By Ariel Mark
24 March 2014
(mongabay.com) – Over the past 25 years, West Africa's primates have been put at risk due to an escalating bushmeat trade compounded with forest loss from expanding human populations. In fact, many endemic primates in the Upper Guinea forests of Liberia and Ivory Coast have been pushed to the verge of extinction. To better understand what’s happening, a recent study in mongabay.com's open-access journal Tropical Conservation Science investigated the bushmeat exchange between these neighboring countries.
Ryan Covey with the University of Oregon and W. Scott McGraw with Ohio State University surveyed the Daobly market in the Ivorian town of Taï along the Cavally River, which serves as a natural border between Liberia and Ivory Coast. The slaughter of wild animals within Ivory Coast's forests is outlawed, yet illegal hunting is still prevalent in the country’s Taï National Park despite the park’s status as a World Heritage Site and the presence of a long-term primate research project. The primate research stations provide some protection, as hunters largely avoid hunting in research areas. While law enforcement is currently inadequate for protecting the entire park, restrictions have pushed hunting pressure into neighboring Liberia, specifically the Konobo District of eastern Liberia.
Composing part of the West African Guinea Forest biodiversity hotspot, Konobo's large intact forest is considered a high conservation priority and home to many endangered primate species including the Diana monkey (Cercopithecus diana), West African chimpanzee (Pan troglodytes verus), and western red colobus (Procolobus badius). Wild animals hunted in these forests are imported daily to the Daobly market, attracting customers from across the country including towns from as far away as 354 miles (570 km). The Daobly market—established in 1992—was created in part to alleviate hunting pressure in the Taï National Park, but has pushed hunting across the border. […]
The researchers counted a total of 723 animals including 264 primates that were traded to customers for restaurant or household consumption. The most common of the nine different primate species observed were the lesser spot-nosed monkey (Cercopithecus petaurista), categorized as Least Concern by the IUCN Red List, and the Diana monkey (Cercopithecus diana), considered Vulnerable. With this data, the researchers estimated that approximately 9,464 primates are sold at the Daobly market every year. […]
To understand how this booming bushmeat market may be impacting primates, the researchers estimated the total primate population in the Konobo forest. In all, they estimated that 342,891 primate individuals lived in the 1,460 square kilometer (563.71 square miles) forest area. According to the researchers, under optimal conditions an area that large would contain a primate population of roughly 428,600 individuals. However, with an annual decrease of over 9,000 primates due to the bushmeat trade in addition to an estimated 20 percent general population reduction over the last few decades, primates in the Konobo District are vanishing at a rate of nearly three percent every year. Moreover, the researchers believe they may be underestimating the decline due to limitations in their research. [more]
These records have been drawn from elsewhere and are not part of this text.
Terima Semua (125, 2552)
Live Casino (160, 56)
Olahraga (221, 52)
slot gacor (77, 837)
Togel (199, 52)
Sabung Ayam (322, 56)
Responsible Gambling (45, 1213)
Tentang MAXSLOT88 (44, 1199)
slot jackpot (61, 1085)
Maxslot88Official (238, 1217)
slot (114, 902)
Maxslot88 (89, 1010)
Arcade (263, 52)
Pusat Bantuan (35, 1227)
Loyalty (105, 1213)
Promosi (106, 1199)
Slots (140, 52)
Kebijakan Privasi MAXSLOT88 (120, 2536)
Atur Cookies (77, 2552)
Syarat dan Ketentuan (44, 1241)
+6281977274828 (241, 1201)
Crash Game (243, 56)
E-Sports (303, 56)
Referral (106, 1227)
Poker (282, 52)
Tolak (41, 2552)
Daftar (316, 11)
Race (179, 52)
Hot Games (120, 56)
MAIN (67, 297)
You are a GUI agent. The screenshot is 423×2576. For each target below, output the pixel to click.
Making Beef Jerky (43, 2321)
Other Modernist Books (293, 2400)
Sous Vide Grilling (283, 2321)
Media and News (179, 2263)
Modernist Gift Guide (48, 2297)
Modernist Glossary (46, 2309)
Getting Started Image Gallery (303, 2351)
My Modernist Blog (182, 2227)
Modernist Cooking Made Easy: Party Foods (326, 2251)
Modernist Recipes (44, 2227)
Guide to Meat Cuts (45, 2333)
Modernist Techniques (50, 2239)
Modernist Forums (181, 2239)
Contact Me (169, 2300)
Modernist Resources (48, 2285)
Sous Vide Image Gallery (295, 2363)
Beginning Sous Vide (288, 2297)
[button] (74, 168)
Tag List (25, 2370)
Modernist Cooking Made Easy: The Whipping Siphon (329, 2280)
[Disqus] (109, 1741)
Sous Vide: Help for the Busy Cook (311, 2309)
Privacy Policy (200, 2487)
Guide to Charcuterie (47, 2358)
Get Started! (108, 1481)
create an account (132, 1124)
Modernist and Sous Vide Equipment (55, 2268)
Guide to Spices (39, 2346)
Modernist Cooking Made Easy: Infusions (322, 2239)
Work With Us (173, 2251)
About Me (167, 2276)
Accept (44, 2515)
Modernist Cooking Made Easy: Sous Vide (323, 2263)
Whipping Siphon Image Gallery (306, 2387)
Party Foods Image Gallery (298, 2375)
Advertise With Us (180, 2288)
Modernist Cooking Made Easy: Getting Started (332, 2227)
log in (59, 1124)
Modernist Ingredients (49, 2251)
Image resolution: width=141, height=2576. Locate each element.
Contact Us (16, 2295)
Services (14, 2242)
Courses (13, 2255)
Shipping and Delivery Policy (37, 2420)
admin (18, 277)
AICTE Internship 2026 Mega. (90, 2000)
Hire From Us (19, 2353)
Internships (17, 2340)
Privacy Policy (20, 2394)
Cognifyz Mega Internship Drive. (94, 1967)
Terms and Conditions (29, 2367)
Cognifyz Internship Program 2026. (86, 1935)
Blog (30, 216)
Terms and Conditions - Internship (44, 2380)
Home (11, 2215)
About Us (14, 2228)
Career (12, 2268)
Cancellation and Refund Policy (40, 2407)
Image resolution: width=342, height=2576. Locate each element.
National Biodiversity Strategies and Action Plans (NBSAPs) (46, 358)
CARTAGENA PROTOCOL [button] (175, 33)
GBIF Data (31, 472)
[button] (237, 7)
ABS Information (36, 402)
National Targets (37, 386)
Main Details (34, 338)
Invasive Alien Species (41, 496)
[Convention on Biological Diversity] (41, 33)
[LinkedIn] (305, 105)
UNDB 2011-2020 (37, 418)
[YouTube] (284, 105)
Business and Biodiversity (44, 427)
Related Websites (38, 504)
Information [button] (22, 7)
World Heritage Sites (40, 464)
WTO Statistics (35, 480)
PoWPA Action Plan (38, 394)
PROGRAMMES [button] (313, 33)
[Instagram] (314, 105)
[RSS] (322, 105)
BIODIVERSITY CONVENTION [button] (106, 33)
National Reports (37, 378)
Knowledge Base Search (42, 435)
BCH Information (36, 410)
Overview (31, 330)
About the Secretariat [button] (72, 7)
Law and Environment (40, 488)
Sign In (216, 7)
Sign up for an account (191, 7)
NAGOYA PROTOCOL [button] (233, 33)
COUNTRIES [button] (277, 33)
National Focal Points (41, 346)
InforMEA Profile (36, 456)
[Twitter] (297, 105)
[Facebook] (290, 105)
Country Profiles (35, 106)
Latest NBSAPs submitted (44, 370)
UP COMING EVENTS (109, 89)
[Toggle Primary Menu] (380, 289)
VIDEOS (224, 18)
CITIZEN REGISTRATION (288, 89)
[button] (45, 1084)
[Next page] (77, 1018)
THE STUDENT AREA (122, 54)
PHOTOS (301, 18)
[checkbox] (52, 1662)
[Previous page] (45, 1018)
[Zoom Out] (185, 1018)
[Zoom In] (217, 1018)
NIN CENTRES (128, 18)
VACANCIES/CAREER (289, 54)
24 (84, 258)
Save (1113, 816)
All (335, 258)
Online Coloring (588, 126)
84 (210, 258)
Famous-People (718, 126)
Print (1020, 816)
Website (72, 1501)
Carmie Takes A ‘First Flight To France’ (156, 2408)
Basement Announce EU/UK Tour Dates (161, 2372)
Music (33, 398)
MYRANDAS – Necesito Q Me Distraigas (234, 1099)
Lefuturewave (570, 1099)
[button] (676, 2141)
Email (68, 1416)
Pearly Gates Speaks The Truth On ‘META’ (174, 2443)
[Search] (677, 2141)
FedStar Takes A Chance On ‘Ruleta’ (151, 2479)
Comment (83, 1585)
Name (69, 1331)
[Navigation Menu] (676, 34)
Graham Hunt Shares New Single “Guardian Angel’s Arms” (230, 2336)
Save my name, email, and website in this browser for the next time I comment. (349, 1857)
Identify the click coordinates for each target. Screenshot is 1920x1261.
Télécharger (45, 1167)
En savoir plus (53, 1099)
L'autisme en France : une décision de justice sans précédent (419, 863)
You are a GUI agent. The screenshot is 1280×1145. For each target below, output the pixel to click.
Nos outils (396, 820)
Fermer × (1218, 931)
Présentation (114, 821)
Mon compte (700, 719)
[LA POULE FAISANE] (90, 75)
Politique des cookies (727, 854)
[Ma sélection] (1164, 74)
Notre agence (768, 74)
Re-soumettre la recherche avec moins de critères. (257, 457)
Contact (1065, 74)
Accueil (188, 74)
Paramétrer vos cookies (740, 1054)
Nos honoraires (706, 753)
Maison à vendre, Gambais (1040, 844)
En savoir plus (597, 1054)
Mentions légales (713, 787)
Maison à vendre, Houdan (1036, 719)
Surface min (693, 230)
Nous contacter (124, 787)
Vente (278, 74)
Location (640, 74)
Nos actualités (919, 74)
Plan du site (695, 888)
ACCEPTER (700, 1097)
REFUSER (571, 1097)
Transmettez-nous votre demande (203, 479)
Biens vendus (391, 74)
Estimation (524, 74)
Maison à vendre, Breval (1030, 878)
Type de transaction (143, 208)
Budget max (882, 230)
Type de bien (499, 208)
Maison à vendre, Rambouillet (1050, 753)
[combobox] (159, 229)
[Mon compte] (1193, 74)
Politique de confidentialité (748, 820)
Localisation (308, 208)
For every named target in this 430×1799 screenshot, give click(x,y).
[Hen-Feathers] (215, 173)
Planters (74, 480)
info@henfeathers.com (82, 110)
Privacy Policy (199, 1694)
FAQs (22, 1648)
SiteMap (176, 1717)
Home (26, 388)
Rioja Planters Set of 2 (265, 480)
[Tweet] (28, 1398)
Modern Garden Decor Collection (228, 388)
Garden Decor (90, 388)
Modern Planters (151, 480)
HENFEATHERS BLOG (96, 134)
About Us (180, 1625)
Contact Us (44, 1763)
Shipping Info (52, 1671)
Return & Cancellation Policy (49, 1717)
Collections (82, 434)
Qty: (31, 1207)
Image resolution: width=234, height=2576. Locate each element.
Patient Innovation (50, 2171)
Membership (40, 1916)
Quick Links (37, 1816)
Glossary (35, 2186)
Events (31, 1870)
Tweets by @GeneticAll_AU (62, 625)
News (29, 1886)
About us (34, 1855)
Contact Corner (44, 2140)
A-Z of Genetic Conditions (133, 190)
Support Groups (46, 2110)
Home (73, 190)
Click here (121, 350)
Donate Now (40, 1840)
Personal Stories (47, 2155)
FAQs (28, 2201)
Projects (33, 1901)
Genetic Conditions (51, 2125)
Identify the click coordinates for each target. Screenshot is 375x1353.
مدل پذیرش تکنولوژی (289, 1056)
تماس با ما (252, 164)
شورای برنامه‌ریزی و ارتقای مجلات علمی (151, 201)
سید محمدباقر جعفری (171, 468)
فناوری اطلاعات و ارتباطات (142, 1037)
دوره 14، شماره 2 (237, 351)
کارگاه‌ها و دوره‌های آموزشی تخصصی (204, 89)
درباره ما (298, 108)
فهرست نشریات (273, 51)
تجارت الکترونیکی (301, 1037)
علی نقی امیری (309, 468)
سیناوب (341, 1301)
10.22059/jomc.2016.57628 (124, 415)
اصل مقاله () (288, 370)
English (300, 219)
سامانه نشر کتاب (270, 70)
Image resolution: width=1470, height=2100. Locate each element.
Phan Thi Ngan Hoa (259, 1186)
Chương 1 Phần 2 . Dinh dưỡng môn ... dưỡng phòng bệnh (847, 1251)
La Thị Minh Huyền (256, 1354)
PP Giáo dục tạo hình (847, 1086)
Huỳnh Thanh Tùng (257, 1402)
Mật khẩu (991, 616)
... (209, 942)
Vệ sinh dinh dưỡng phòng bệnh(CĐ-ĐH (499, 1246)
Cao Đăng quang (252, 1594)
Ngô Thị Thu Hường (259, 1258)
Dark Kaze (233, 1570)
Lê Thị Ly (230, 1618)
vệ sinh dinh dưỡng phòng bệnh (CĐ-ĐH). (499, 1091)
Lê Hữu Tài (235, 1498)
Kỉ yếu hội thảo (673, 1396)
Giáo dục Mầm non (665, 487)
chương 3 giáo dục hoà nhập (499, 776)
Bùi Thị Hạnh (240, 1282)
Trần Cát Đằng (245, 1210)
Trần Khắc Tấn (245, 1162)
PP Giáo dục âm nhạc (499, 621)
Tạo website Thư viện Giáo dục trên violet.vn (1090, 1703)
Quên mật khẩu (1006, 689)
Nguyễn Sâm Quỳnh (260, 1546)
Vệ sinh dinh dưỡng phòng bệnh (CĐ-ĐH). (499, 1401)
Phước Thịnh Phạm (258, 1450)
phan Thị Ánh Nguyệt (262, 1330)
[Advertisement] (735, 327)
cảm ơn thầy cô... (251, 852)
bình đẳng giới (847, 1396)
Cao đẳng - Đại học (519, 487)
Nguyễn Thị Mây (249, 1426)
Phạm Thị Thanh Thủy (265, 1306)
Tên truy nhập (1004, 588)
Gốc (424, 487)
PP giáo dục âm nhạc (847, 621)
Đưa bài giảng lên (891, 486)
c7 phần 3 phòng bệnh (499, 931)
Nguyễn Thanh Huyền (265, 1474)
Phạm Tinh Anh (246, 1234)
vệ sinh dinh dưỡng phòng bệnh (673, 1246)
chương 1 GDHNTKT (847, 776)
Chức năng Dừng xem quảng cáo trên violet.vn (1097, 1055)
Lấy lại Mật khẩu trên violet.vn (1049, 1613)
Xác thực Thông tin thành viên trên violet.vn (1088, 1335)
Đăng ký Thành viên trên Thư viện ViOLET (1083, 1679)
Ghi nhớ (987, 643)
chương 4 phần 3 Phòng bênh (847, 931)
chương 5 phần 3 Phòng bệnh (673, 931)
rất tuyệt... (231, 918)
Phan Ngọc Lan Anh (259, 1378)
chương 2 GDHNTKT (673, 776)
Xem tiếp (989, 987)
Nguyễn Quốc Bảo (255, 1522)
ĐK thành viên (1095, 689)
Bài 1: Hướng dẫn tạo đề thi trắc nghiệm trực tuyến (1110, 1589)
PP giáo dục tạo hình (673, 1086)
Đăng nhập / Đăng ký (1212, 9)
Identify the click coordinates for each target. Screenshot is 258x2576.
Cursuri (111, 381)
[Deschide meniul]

ABSTRACT: According to the IUCN , four of the nine anthropoid species found in Liberia are classified as either Vulnerable or Endangered and this number is likely to rise in coming years due to an increase in bushmeat hunting and a growing human population. Bushmeat hunting is the primary cause of primate loss in West Africa and current estimated offtake rates combined with habitat loss have placed four taxa endemic to Upper Guinea forests in danger of extirpation. We surveyed one bushmeat market located on the Liberia – Ivory Coast border to assess the general impact of hunting in one area of Liberia. This market, located near the Ivorian town of Taї, receives meat daily from the Konobo District of eastern Liberia. We visited the market eight times over a four month period in 2009/2010, during which we counted 723 animals including 264 primates. According to our surveys of the market, Cercopithecus petaurista (Lesser spot-nosed monkey) [25% of all primates] was the most abundant primate, followed by Cercopithecus diana (Diana monkey) [19.3%], Cercocebus atys (Sooty mangabey) [12.1%], Colobus polykomos (King colobus) [11.4%], Procolobus verus (Olive colobus) [10.6%], Cercopithecus campbelli(Campbelli monkey) [10.2%], and Procolobus badius (Western red colobus) [9.5%]. We estimate an average of thirty-three primates were exchanged each day we visited and that a minimum of 9,500 primates are traded annually at this locale (6,900 during formal market days and 2,600 on non-market days). Based on an estimated offtake rate of 2.76%, our preliminary analysis suggests that primates in Liberia’s Konobo District are likely being hunted at rates approaching unsustainable levels and are in danger of extirpation.